But the two judges—
deploying arguments that experts slammed as "absolutely bonkers"—also gave a greenlight to the parts of Kacsmaryk's order that challenged later FDA decisions to expand access to the medication, including a 2021 policy change that allowed the pill to be distributed by mail.
The judges also halted changes that allowed the pill to be prescribed up to 10 weeks of pregnancy instead of just seven.
"This decision is a wolf in sheep's clothing," Nancy Northup, president and CEO of the Center for Reproductive Rights, said in a
statement Thursday. "The appellate court order repeats serious errors in Judge Kascmaryk ruling. Again, it is wrong on the facts and the law, resulting in an unprecedented override of the FDA's scientific judgment."
"The court rightly found that some claims were filed too late," Northup added, "but that should not distract from the radical assault on the FDA's decisionmaking authority and the fact that it will wreak havoc on the provision of medication abortion if it stands."

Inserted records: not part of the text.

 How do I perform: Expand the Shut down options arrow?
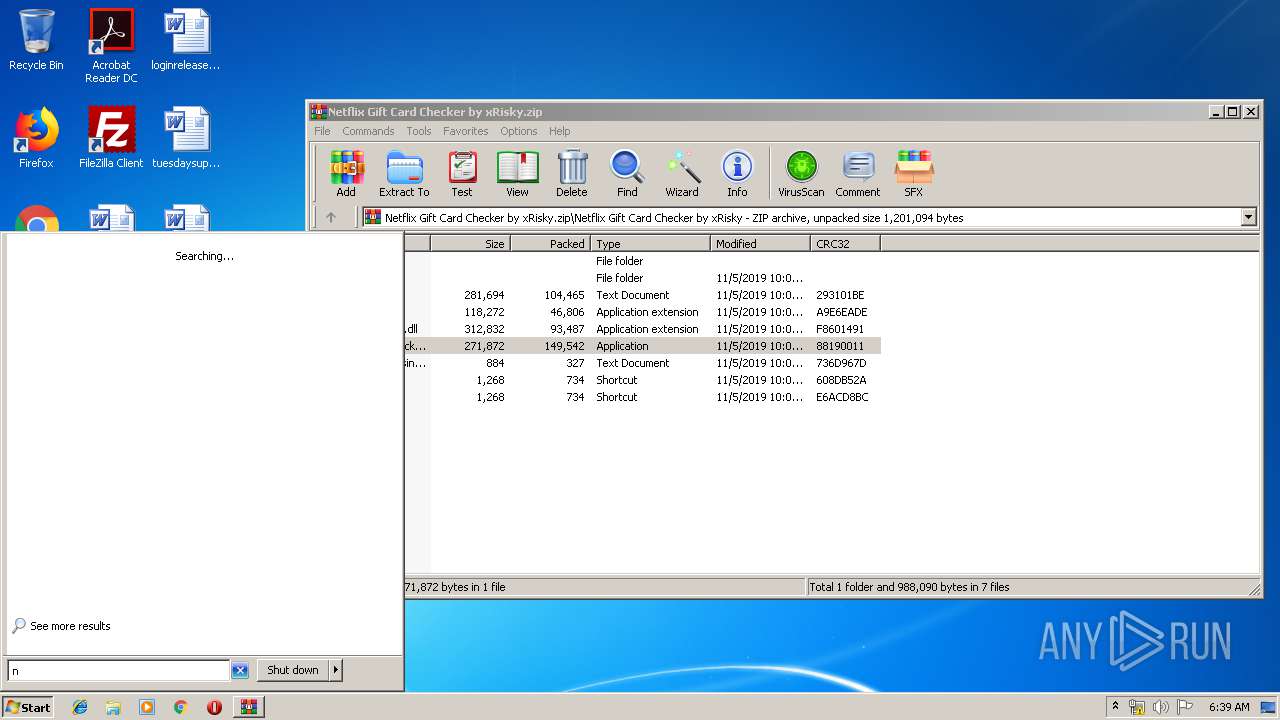336,670
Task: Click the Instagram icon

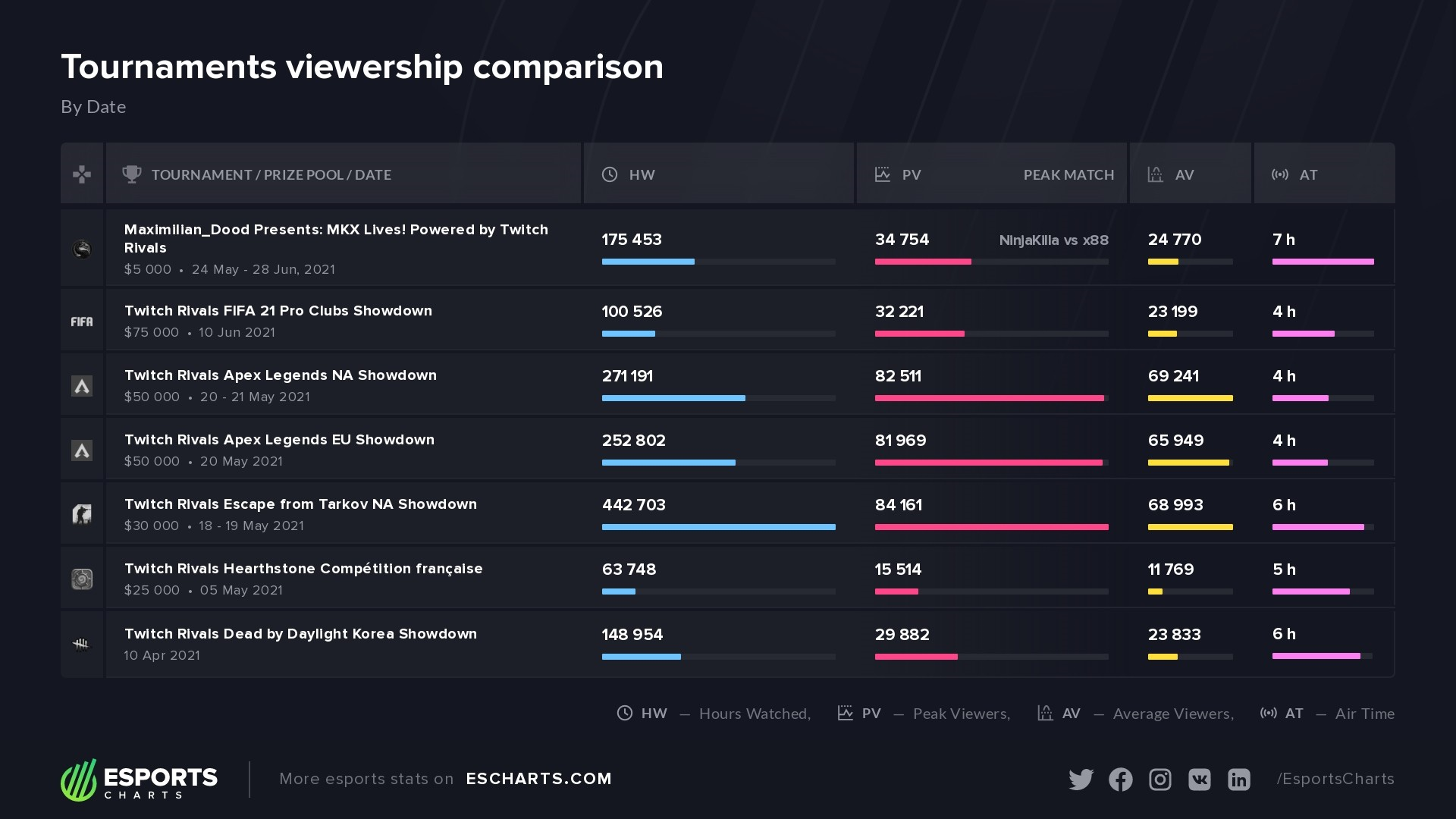Action: (x=1159, y=780)
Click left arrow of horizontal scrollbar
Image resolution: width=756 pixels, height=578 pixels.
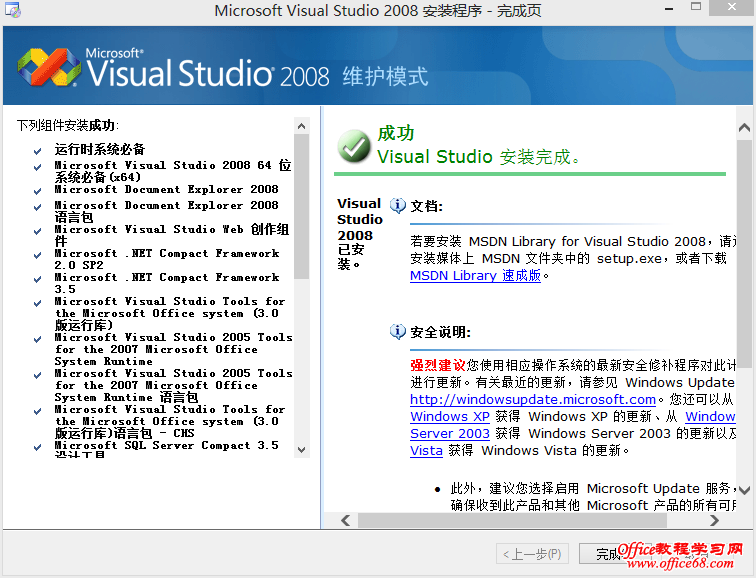pos(345,520)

As expected, the Biden Justice Department
announced Thursday that it will be "seeking emergency relief from the Supreme Court" in response to the 5th Circuit ruling.
"The Justice Department strongly disagrees with the Fifth Circuit’s decision in
Alliance for Hippocratic Medicine v. FDA to deny in part our request for a stay pending appeal," Attorney General Merrick Garland said in a statement, pledging to "defend the FDA's scientific judgment and protect Americans' access to safe and effective reproductive care."
It's unclear how the U.S. Supreme Court, whose conservative supermajority ended the constitutional right to abortion last year, will approach the mifepristone case, which has potentially sweeping implications for reproductive freedom.
Slate court writer Mark Joseph Stern argued that the 5th Circuit ruling looks like "an effort to convince [Supreme Court Justices Brett] Kavanaugh and [Amy Coney] Barrett to preserve a chunk of Kacsmaryk's decision by pruning it and reframing it as a sensible, law-based compromise."
"But it isn't. It's insane," wrote Stern, who
made the case that the FDA "has no obligation to impose" the 5th Circuit's orders "and doctors have no duty to follow them."
"We cannot allow MAGA judges to continue abusing their power and ignoring well-established science to carry out their anti-abortion agenda."
A plaintiff must prove they've been harmed or certainly will be harmed by a law or policy in order to have
standing to challenge it in court. In Alliance for Hippocratic Medicine v. FDA, the plaintiffs—four doctors and four antiabortion groups—allege contrary to an abundance of evidence mifepristone is "unsafe" and has harmed patients as well as doctors who have prescribed the pill.
But as the Justice Department noted in its
appeal of Kacsmaryk's order: "Plaintiffs do not prescribe mifepristone. Instead, they speculate that other doctors will prescribe mifepristone; that those doctors' patients will experience exceedingly rare serious adverse events; that those patients will then seek out plaintiffs—doctors who oppose mifepristone and abortion—for care; and that they will do so in sufficient numbers to burden plaintiffs' medical practices."
Citing precedent, the DOJ contended that such allegations of "possible future injury" are insufficient to establish standing because "threatened injury must be certainly impending to constitute injury in fact."
The 5th Circuit ultimately sided with the antiabortion groups on the question with reasoning that stunned attorneys.
Experts also sounded alarm over the 5th Circuit judges' defense of Kacsmaryk's reading of the
Comstock Act, which has been described as "an 1873 Victorian-era law that targeted obscenity, contraception, and abortion materials sent through the mail."
"While nearly all of the Comstock Act has been held to be unconstitutional, the provisions regarding abortion-related material were never explicitly overturned—and Kacsmaryk's use of the act in his decision may revive a little-known provision from the 1990s that allows it to apply to telecommunications law," Alejandra Caraballo and Kelly Capatosto
wrote for Wired on Wednesday. "This decision is a harbinger for a broader crackdown on abortion-related content on the internet."
Christina Harvey, executive director of the progressive advocacy group Stand Up America, argued that the current, hugely consequential fight over mifepristone and the
conflicting rulings it has generated is ultimately the fault of the U.S. Supreme Court, whose "decision to overturn Roe declared open season on our reproductive freedoms."
"It enabled an anti-abortion extremist judge to attempt to ban the sale of mifepristone," said Harvey. "It has now resulted in a federal appeals court substantially restricting access to a medication used in over half of abortions nationally as it considers the ban."
"If mifepristone is taken off the market, it will be the biggest blow to abortion access since
Roe was overturned," Harvey continued. "We cannot allow MAGA judges to continue abusing their power and ignoring well-established science to carry out their anti-abortion agenda. To protect our reproductive freedoms, Congress should take steps to codify Roe and restore balance to the hyperpartisan Supreme Court that brought us to this devastating moment by expanding the court."